Laurin Heinrich beat Mercedes-AMG drivers Jules Gounon and Luca Stolz to put Huber Motorsport’s Pro-Am Porsche 911 GT3 R on the overall pole for the Indianapolis 8 Hour presented by AWS.
It marked the German team’s second pole of the Intercontinental GT Challenge powered by Pirelli season after Matteo Cairoli led the shootout for the CrowdStrike 24 Hours of Spa.
Heinrich produced a time of 1:22.707 to lead the 15-minute final qualifying session that was held between the 10 fastest cars from Friday afternoon’s three-part qualifying.
The German DTM driver beat Gounon and Stolz to the top spot in a back-and-forth decider that saw multiple drivers take turns to hold the provisional pole.

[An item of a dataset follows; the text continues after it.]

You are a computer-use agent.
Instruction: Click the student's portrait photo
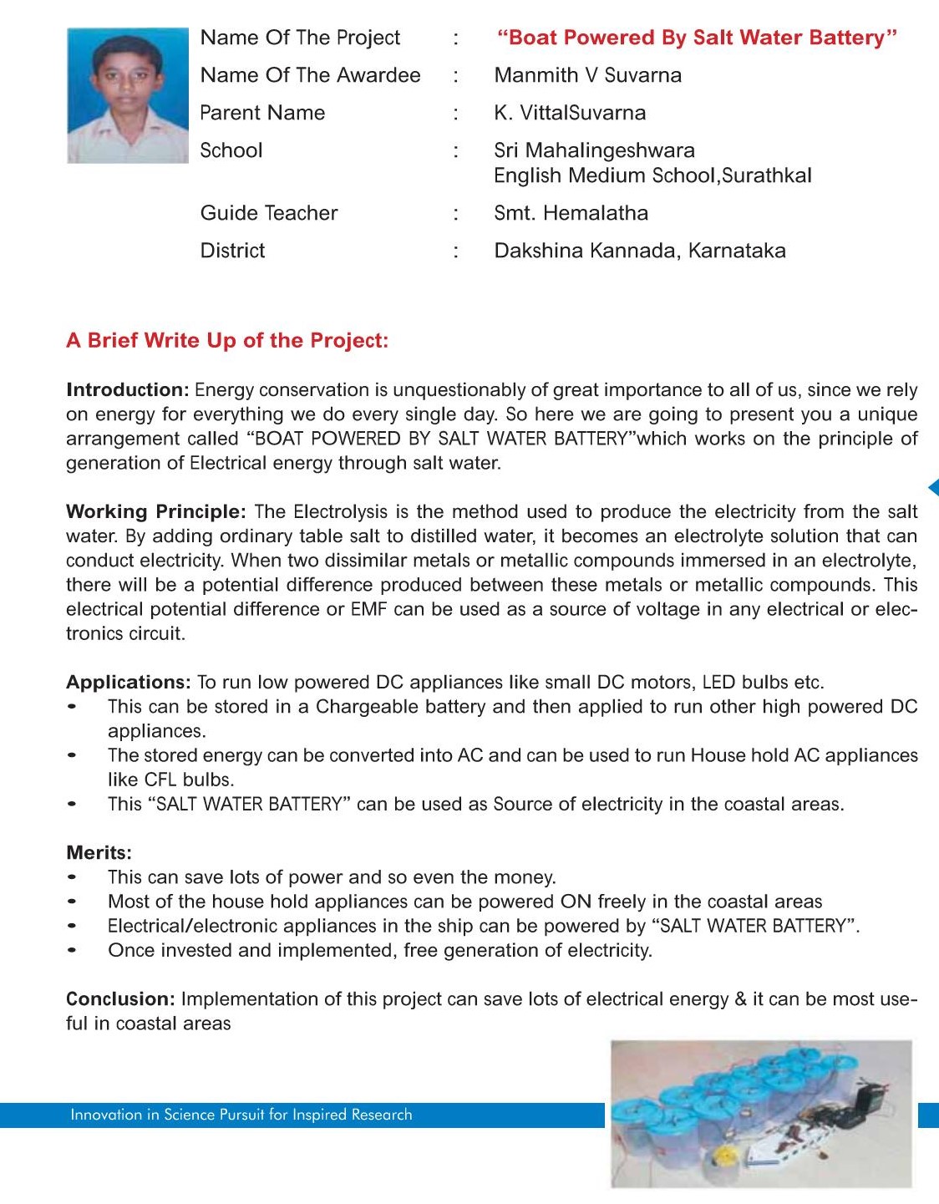128,95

Heinrich, who shares the No. 20 Porsche with Alfred Renauer and Antares Au, went quickest with five minutes remaining but Gounon bested him by a tenth of a second.
However, a further improvement from Heinrich with three and a half minutes to go cemented the final result and denied Gounon a second straight Indy 8H pole.

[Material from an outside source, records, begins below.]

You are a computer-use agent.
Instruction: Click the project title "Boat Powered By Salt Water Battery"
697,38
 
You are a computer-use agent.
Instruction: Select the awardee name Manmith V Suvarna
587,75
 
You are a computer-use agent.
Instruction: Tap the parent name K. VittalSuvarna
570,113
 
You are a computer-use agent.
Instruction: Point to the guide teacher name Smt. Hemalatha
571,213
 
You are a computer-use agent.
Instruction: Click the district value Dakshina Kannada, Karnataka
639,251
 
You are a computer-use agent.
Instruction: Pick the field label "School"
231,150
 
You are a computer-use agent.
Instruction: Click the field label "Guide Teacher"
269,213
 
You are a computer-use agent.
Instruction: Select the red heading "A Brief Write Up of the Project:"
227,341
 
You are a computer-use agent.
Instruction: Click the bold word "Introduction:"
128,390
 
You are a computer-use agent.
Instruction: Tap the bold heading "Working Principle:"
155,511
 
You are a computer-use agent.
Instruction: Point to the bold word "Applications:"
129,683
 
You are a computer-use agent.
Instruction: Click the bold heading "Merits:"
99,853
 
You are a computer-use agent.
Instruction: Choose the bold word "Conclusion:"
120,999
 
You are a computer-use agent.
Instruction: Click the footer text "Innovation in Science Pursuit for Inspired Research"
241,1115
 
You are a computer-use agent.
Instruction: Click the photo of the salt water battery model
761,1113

The result marked another major qualifying scalp for the Huber team, which took a surprise pole at Spa after changeable conditions caused several Bronze Cup teams to make the shootout.
Heinrich, Renauer and Au set the seventh-fastest average in a dry three-part qualifying at Indianapolis to tee up another front-row start.
Stolz qualified third overall for Mercedes-AMG Team GruppeM Racing on a time of 1:22.908, finishing ahead of three BMW M4 GT3s.
Team WRT’s Philipp Eng ranked fourth, while Robby Foley split the WRT cars for BimmerWorld which was the highest-placed Fanatec GT World Challenge America squad.
Augusto Farfus was sixth in the other WRT BMW, ahead of Wright Motorsports Porsche driver Jan Heylen and Klaus Bachler in RS1 Racing’s Fanatec GT-leading Porsche.
The top 10 was completed by the other two Pro-Am entries that made the shootout.
Eddie Cheever came through in ninth behind the wheel of the Sky-Tempesta Racing Ferrari 488 GT3 Evo 2020, beating Samantha Tan in the ST Racing BMW.